Николай Сбоев, земляк и студенческий товарищ Заболоцкого, в своём мемуарном очерке «О юности поэта» припомнил один эпизод из их петроградской молодости: «…склонности к религиозным переживаниям молодёжь не имела, кроме меня. Н. А. Заболоцкий как-то раз сделал даже попытку повлиять на меня в сторону отвлечения от религиозных настроений и высказал тот практический аргумент, что атеистическое, естественно-научное мировоззрение недоступно для насмешки, тогда как верующего оскорбить очень легко».
Довольно странный «практический аргумент».
Знания относительны, они только бесконечно приближаются к истине, не в силах её до конца постигнуть, — то есть сами по себе уязвимее для насмешки. Тогда как Бог непоругаем, и оскорбить верующего, у кого Он в душе, в принципе невозможно. Наверное, естественно-научное мировоззрение казалось тогда молодому поэту абсолютной истиной. Для человека же, уверовавшего в науку, религией становятся знания.

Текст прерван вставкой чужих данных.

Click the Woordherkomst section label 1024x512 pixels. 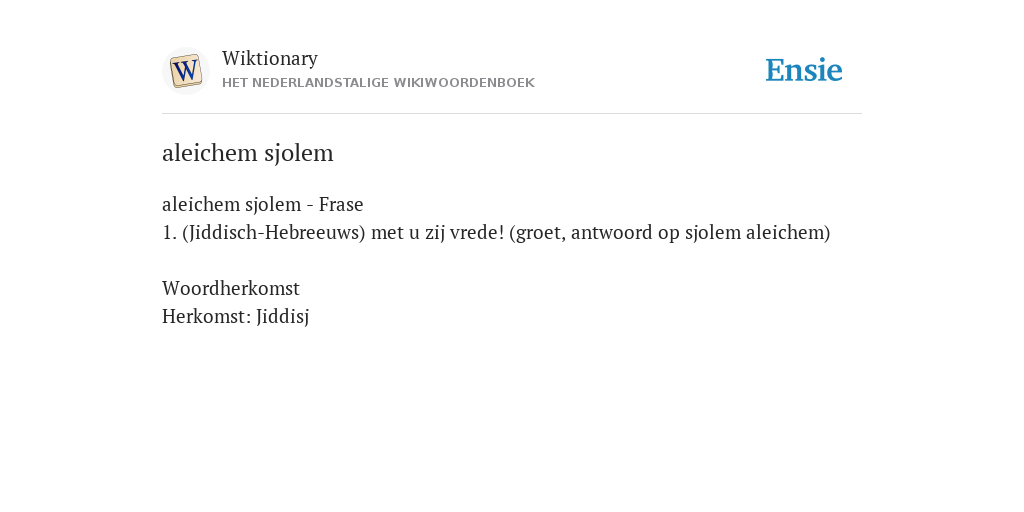point(231,288)

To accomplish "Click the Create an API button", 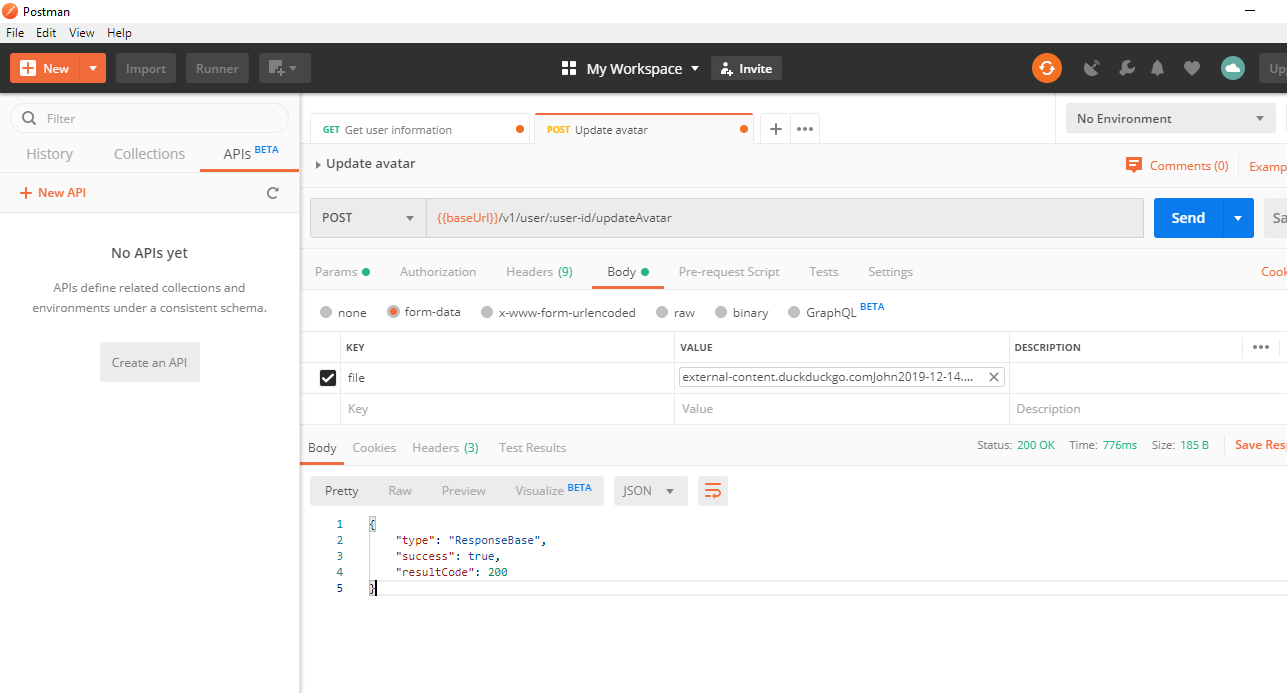I will (150, 362).
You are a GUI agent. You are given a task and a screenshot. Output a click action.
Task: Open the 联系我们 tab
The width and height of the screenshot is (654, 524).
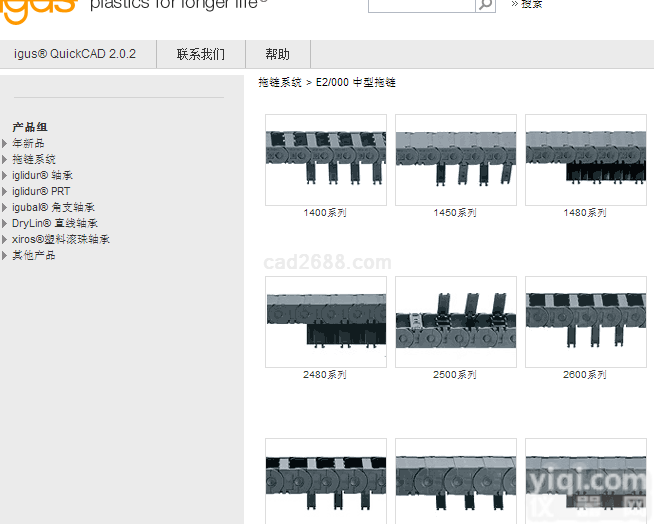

Вспомним ещё и то, что студенты-земляки жили в стране, где воцарился вульгарный материализм, открыто глумившийся над «мракобесием» верующих, — и, вполне вероятно, Заболоцкий хотел попросту уберечь своего друга от неприятностей.
Но возможно и другое. Не свидетельствует ли «аргумент» молодого поэта косвенным образом о том, что и сам Николай был отчасти склонен к религиозным переживаниям, но скрывал их от посторонних. Святыня на то и святыня, чтобы хранить её в тайне, в самой глубине души. Согласно библейской заповеди, не должно метать бисер перед свиньями.
В любом случае чужая святыня была для Заболоцкого не менее дорога, чем своя.
Эта участливость, как и обострённое чувство человеческого достоинства, конечно же, не возникают сами по себе. Они ненароком воспитываются в семье, словом и делом близких. И отец, и мать были людьми твёрдых нравственных правил, людьми долга. Лидия Андреевна всю себя отдавала детям. Алексей Агафонович отнюдь не только проповедовал среди окрестных крестьян передовые земледельческие навыки, но и стремился, насколько возможно, помочь им в жизни. Глядя на родителей, подраставшим братьям и сёстрам без лишних слов становилось понятно: добро должно быть деятельным. Никита Заболоцкий выбрал в своём жизнеописании характерный пример из жизни своего отца:
«Первый год его работы на сернурской ферме был очень неблагоприятным — неурожай подкосил крестьянские хозяйства, в округе наступил голод. Нужно было как-то помочь крестьянам. Обратимся к свидетельству марийского писателя и краеведа К. К. Васина, который писал: „А. Заболотский и его друзья-учителя и почтовые работники решили открыть для детей в селе бесплатную столовую. Собрали между собой деньги, но так как все они были людьми небогатыми, то денег оказалось мало. Тогда Заболотский написал в Петербург Шаляпину, который был уроженцем Вятской губернии, и попросил его как земляка помочь в осуществлении доброго дела. Шаляпин откликнулся на просьбу, прислал денег, и столовая была открыта“. Этот факт отмечен и в „Журнале Уржумского уездного земского собрания“, где, кстати, неоднократно упоминается земская деятельность агронома Заболотского — участие в организации сельскохозяйственных выставок, чтение лекций по земледелию на сельскохозяйственных курсах и для общественности. Недаром Лидия Андреевна, бывало, с гордостью говорила о муже: „Все в округе уважают Алексея Агафоновича. С его мнением и в земстве очень даже считаются“».